What is asked
Starting with the line that contains "Viewport: 1280px width, 755px" and going on through the line that contains "point(204,300)", write those lines out again with the requests included, leaving the numbers in the requests unchanged but scaling every coordinate in the answers by 0.75 and rounding to whole numbers, with halves rounded up. Give only those lines.
-- start Material for this exercise --
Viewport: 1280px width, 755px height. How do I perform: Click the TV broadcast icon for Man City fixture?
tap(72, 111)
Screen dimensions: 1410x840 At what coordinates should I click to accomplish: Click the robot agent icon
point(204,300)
-- end Material for this exercise --
-- start Material for this exercise --
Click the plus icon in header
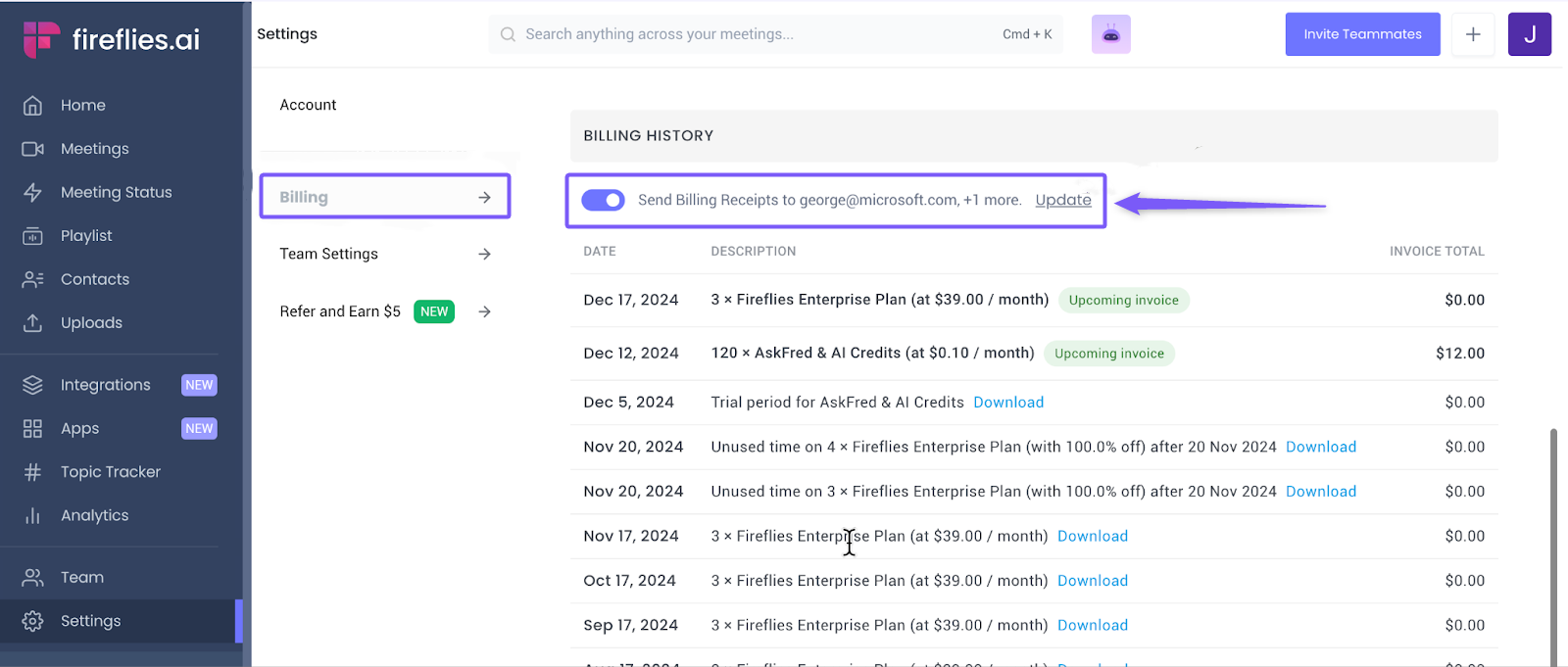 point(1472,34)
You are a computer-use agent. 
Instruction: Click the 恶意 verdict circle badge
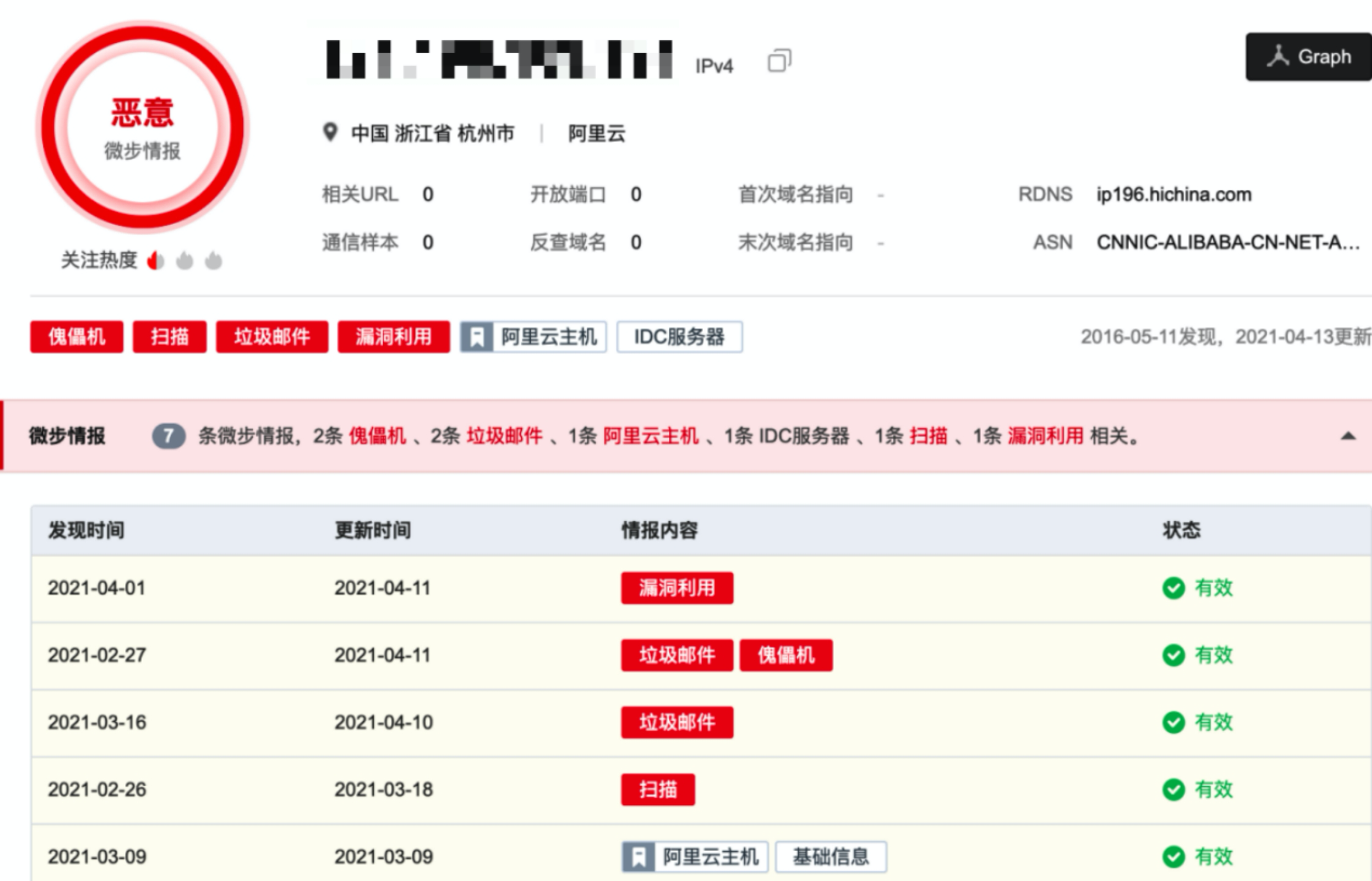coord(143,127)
-- end Material for this exercise --
Complete response
Viewport: 1280px width, 755px height. How do I perform: Click the TV broadcast icon for Man City fixture?
tap(54, 83)
Screen dimensions: 1410x840 At what coordinates should I click to accomplish: Click the robot agent icon
point(153,225)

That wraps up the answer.